Aim A:
Can you repeat the listing below word for word, from its first line up to and including the line with "will [x=961, y=659]."?

--- begin Text to read ---

I'm no expert on US grid code so this isn't an answer to your question, more of a glorified comment, but +-5 % floats around on the internet from what I can find and 250 V is just 4.16 % overvoltage so should be within spec. If you really need 220 V, what you need is an autotransformer with 250 and 220 V taps, or if it's allowed, a buck transformer. At 30 A, the autotransformer will be heavy and expensive. A 240:30 V at 30 A transformer used in buck configuration will be manageable but not pocket-sized by any means.

Here is a buck transformer circuit diagram: enter image description here Image borrowed from https://electricalacademia.com/transformer/buck-boost-transformer-working-principle/

Addendum: Your comment about it being a 208-230 V three phase machine completely invalidates my answer. I've used professional three phase appliances (an espresso machine) on single phase myself, but that was an easy one as the motor ran on 230 V and the heater 400 V delta (so I just cheated with one of the heater phases connected to neutral and ran it on lower than rated power). If your ice cream machine has a true three phase motor somewhere, I'm amazed you even got it running without burning up on single phase. You need to post a schematic of your machine for us to be able to help you. Granted, three buck transformers would be able to take down 250 V three phase to 220 V three phase, but making three phase from a single phase is not possible without either a rotary converter, an inverter or possibly some awful transformer+capacitor+inductor hack to create 120 degree phasors. Let's not go there.

--- end Text to read ---
--- begin Items ---

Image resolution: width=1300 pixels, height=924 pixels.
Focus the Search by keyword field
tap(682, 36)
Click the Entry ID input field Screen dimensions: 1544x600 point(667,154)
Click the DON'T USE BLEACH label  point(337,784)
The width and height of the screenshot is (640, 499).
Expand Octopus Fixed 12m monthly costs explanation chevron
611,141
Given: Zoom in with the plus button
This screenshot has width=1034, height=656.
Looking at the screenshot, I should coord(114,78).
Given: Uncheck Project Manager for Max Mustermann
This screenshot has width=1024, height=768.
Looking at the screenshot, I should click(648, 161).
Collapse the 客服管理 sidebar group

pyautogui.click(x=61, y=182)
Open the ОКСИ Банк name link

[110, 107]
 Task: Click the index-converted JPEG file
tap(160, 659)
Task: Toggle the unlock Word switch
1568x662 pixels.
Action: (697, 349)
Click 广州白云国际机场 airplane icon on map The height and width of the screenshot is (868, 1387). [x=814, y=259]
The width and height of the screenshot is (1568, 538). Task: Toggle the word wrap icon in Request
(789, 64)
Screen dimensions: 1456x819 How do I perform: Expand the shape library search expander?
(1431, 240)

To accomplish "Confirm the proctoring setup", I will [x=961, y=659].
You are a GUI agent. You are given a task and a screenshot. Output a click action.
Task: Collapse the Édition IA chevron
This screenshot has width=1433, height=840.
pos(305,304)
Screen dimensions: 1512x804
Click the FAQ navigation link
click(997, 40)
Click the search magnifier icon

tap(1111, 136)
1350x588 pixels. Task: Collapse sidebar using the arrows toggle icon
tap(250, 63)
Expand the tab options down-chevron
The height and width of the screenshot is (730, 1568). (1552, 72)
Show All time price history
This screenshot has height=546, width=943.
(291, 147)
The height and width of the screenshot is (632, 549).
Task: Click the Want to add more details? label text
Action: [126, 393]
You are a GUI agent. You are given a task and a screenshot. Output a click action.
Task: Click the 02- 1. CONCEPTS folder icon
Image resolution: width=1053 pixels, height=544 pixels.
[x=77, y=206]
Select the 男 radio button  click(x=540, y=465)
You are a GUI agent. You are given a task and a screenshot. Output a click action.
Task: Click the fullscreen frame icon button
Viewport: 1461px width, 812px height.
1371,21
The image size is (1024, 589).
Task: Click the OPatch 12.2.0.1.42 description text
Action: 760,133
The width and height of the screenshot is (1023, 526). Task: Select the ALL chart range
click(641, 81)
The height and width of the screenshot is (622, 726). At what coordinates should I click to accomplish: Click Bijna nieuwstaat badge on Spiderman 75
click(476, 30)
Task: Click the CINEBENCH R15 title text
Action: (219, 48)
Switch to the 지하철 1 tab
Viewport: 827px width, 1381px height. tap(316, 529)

--- end Items ---

Aim B:
Can you reproduce the answer about stepping down voltage above word for word, from "I'm no expert" up to and including "by any means."?

Expected output A:
Image resolution: width=1300 pixels, height=924 pixels.
Focus the Search by keyword field
tap(682, 36)
Click the Entry ID input field Screen dimensions: 1544x600 point(667,154)
Click the DON'T USE BLEACH label  point(337,784)
The width and height of the screenshot is (640, 499).
Expand Octopus Fixed 12m monthly costs explanation chevron
611,141
Given: Zoom in with the plus button
This screenshot has width=1034, height=656.
Looking at the screenshot, I should coord(114,78).
Given: Uncheck Project Manager for Max Mustermann
This screenshot has width=1024, height=768.
Looking at the screenshot, I should click(648, 161).
Collapse the 客服管理 sidebar group

pyautogui.click(x=61, y=182)
Open the ОКСИ Банк name link

[110, 107]
 Task: Click the index-converted JPEG file
tap(160, 659)
Task: Toggle the unlock Word switch
1568x662 pixels.
Action: (697, 349)
Click 广州白云国际机场 airplane icon on map The height and width of the screenshot is (868, 1387). [x=814, y=259]
The width and height of the screenshot is (1568, 538). Task: Toggle the word wrap icon in Request
(789, 64)
Screen dimensions: 1456x819 How do I perform: Expand the shape library search expander?
(1431, 240)

To accomplish "Confirm the proctoring setup", I will [x=961, y=659].

Expected output B:
I'm no expert on US grid code so this isn't an answer to your question, more of a glorified comment, but +-5 % floats around on the internet from what I can find and 250 V is just 4.16 % overvoltage so should be within spec. If you really need 220 V, what you need is an autotransformer with 250 and 220 V taps, or if it's allowed, a buck transformer. At 30 A, the autotransformer will be heavy and expensive. A 240:30 V at 30 A transformer used in buck configuration will be manageable but not pocket-sized by any means.